TURCHIA SANZIONI A ISRAELE: POPOLI MUSULMANI OFFESI SUL FRONTE OCCIDENTALE

DI PIERO ORTECA

REDAZIONE

 

Dalla redazione di REMOCONTRO –

Anche la Turchia ‘in guerra’ con Israele. Guerra commerciale, ma come accade sempre il quella vera, la risposta di Israele è subito dura e per le rime. Ad aumentare le tensioni in un’area già sull’orlo di un collasso geopolitico. Ma questa volta a rompersi è il fronte musulmano chiave dell’Alleanza militare atlantica in Medio Oriente. E i turchi sono orgogliosi (e permalosi) almeno quanti quei loro vicini di casa decisamente problematici a Gaza.

Sanzioni turche contro lo Stato Ebraico

Sanzioni di un paese Nato ad Israele per la sua guerra a Gaza. Non solo contro Putin, e ora, qualcun altro tra meno Usa dipendenti Nato, potrebbero persino rilanciare l’idea in Europa. Ieri l’annuncio del governo di Ankara che –come da titolo di Haaretz-, non lasciare spazio ad equivoci: «Una decisione che le autorità di Ankara attribuiscono, in particolare, al rifiuto israeliano di consentire missioni umanitarie (lancio di rifornimenti agli sfollati) da parte dell’aeronautica turca». È stata la goccia che ha fatto traboccare un vaso fin troppo pieno di rancori e risentimenti con cui finora si era convissuti, in nome e per conto della ‘realpolitik’ Nato-Occidentale.

“Assicurare autorità israeliane alla giustizia”

Il Ministro degli Esteri, Hakan Fidan, aveva anticipato che la reazione turca, questa volta, sarebbe stata dura. «Oggi il mondo intero attende con ansia il giorno in cui le autorità israeliane saranno assicurate alla giustizia. Per la prima volta nella storia, tutti condannano Israele e maledicono i suoi crimini». Reazione verbale forte, modello mediorintere, ma la possibile denuncia ad un Netanyahu per crimini di guerra che diventa sempre meno astratta.

Sanzioni ed embargo

Ma, dalle minacce ai fatti. Ed il Ministero per il Commercio di Erdogan ha comunicato di avere preparato una lista di 54 prodotti, la cui esportazione verso Israele sarà momentaneamente bloccata. I prodotti includono, tra le altre cose, alluminio, acciaio, materiali da costruzione, carburante per aerei e fertilizzanti chimici. La reazione israeliana è stata immediata. Il Ministro degli Esteri, Israel Katz, ha fatto sapere che il suo Paese sta preparando le adeguate restrizioni commerciali, da applicare, in risposta, ai prodotti in arrivo dalla Turchia. «Erdogan – ha detto – per sostenere Hamas sta ancora una volta sacrificando gli interessi economici della Turchia. Non ci arrenderemo alla violenza e al ricatto». Poi Katz –vizio personale ormai noto-, si è un po’ allargato, minacciando di mettere sotto pressione il governo turco con gli alleati occidentali.

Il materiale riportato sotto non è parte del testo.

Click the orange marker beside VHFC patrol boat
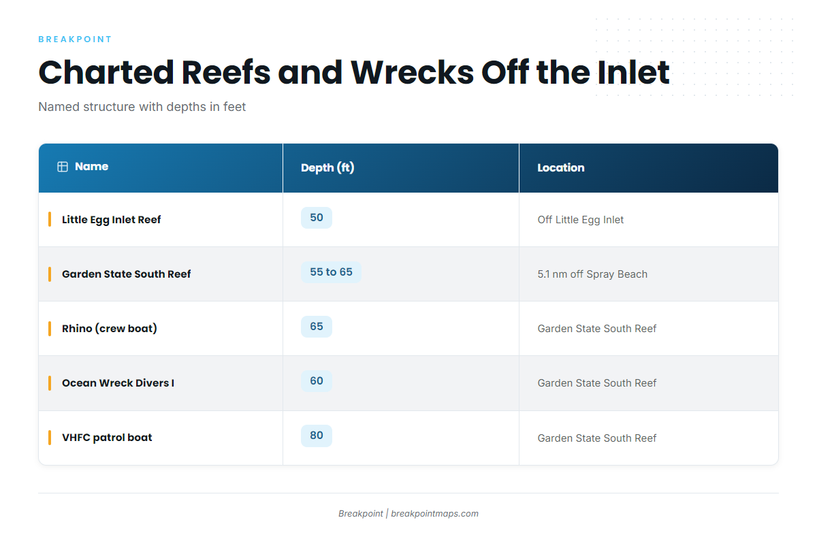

“Appello al Congresso Usa..” la minaccia estrema

«Katz ha anche affermato – scrive il quotidiano Haaretz – che Israele intende rivolgersi al Congresso degli Stati Uniti, per verificare se la Turchia abbia violato gli accordi commerciali con Israele e se debba essere sanzionata. Inoltre, Israele chiederà agli alleati e alle organizzazioni statunitensi di fermare gli investimenti turchi e di interrompere le loro esportazioni». In tutore Usa quando conviene e Katz a cui sfugga che quello della Turchia è episodio minore. Primo segnale di una realtà politica molto più complessa, con  gli analisti che segnalano le crescenti difficoltà, del Presidente Erdogan, a controllare gli umori popolari sulla guerra di Gaza.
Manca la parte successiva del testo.